L'Abbazia, situata tra le colline che dominano la valle del Tevere, esisteva già, come casa benedettina, nel 1109, con il nome di San Paolo di Valdiponte. Tra il XIII secolo e la prima metà del XIV, epoca del suo massimo splendore, ospitava circa dieci monaci.
La tempera su tavola, raffigurante la Madonna con il Bambino, gli angeli, San Paolo e San Pietro Celestino, risale al XIV secolo ed è conservata, dal 1863, nella Galleria Nazionale dell'Umbria, a Perugia.

La presenza nel dipinto di San Pietro Celestino, ovvero l'eremita Pietro da Morrone che poi divenne Papa Celestino V, è una spiegazione del nome dato all'abbazia. L'attributo celestina sarebbe altresí relativo al colore delle vesti dei monaci. Già nei primi dell'Ottocento, nessun monaco risiedeva più nell'abbazia e da allora ne iniziò l'abbandono e il degrado.
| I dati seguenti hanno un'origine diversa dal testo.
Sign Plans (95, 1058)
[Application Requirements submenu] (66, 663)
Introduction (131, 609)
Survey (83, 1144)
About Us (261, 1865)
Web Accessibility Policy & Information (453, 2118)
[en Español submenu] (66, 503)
Dopo l'unità d'Italia, come molte altre abbazie, divenne proprietà dello Stato ed in seguito proprietà privata.

Negli anni Settanta fu acquistata da una famiglia inglese che iniziò il consolidamento e l'eccellente restauro dei ruderi. Si distinguono le mura dell'abbazia, a due navate, terminanti ognuna con un'abside semicircolare, il chiostro e la torre campanaria.